Confronted with a subject ripe with a multitude of fascinating angles as well as historical significance, you might expect to find a film of importance, or at least great quirky originality. Unfortunately, Theremin has neither, at least not in significant quantities. There are some masterful surreal images, and a few linger after the movie ends: the gnarled hands of Clara while playing the Theremin (left hand positioned over a harp-shaped conductor, the right moving next to the vertical electrode like the wand of a spastic orchestra conductor), who appears to be only pretending to make music; Todd Rundgren playing an "air Theremin"; shots of Theremins, slightly askew, wafting through black air like angels of music; and Clara and Leon, reunited after 40 years apart, walking hand-in-hand down the street to the strains of the Beach Boys.
But easily the most memorable moment in the movie is the unforgettable interview with Brian Wilson.
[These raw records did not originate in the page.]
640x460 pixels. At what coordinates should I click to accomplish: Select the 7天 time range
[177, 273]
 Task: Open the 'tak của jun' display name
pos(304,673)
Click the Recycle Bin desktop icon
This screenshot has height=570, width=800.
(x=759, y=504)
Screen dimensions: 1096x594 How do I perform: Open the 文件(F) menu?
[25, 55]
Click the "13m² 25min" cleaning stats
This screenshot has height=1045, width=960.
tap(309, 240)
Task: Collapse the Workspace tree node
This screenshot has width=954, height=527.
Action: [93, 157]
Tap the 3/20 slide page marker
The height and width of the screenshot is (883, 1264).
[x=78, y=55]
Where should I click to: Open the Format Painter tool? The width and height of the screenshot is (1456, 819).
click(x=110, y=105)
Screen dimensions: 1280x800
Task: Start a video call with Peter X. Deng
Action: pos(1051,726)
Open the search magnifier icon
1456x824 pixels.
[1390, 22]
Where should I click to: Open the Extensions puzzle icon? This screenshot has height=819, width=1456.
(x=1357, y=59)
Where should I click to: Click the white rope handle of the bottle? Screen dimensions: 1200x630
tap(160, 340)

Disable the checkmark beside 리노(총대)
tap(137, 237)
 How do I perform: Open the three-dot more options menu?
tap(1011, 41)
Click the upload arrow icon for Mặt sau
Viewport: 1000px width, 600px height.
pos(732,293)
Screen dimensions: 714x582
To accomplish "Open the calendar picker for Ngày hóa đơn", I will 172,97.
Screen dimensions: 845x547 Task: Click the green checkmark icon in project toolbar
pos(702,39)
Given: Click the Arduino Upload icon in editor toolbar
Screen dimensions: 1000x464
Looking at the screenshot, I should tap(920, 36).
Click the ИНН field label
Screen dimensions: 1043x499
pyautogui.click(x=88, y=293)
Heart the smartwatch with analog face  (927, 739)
Wilson explains how fearful the sounds of the Theremin were for him as a child, and how adding it to "Good Vibrations" was something of a catharsis; and his observation that the music made by the Theremin has an unspoken sexual quality is one of the most insightful in the film. But his admiration for the Theremin is eclipsed by the fact that his brain is so obviously, catastrophically fried. (Wilson's narrative wanders frequently during the interview, no more humorously than the segment in which he says over and over that the Beach Boys' record label was Capitol.) It's both funny and sad watching him slur the Theremin's praises.
Moments like these are worthy of David Lynch or Luis Bunuel, but the problem with Theremin is that they come too infrequently to convey much of a common theme. It's as though director Steven M. Martin wasn't able to get his subjects to give as consistently freakish interviews as Wilson, so he ends up padding the film with extraneous moments that don't advance his narrative. Martin never approaches the kind of in-depth analysis and psychological examination that documentarian Terry Zwigoff did so magically in Crumb earlier this year. Theremin is simply too conventional to do justice to its unconventional topic. I kept wishing that Martin were more interested in creating a sense of thematic unity than just reflexively trucking out all the facts in linear fashion, trying to tie up every loose end for the sake of closure alone. (He goes so far as to include the completely irrelevant comment by a friend of Theremin's first wife who tells us--just in case we were curious--that Lavina died of food poisoning in Haiti in 1990.) As a result, the movie seems rushed to provide blanket coverage rather than make a few points thoughtfully--it's the Cliffs Notes version of Theremin's life and work.
Theremin could have been a much better movie if it had more fully developed the moods that the Theremin itself creates: ambiguous, supernatural, and otherworldly. Instead it becomes a prisoner of its conventions. Only when it occasionally breaks free of these constraints--and when it does, it can be wonderful--do you get a sense for the odd poignancy of Leon Theremin's life.
Theremin: An Electronic Odyssey. Orion Classics. Directed by Steven M. Martin. Opens November 15.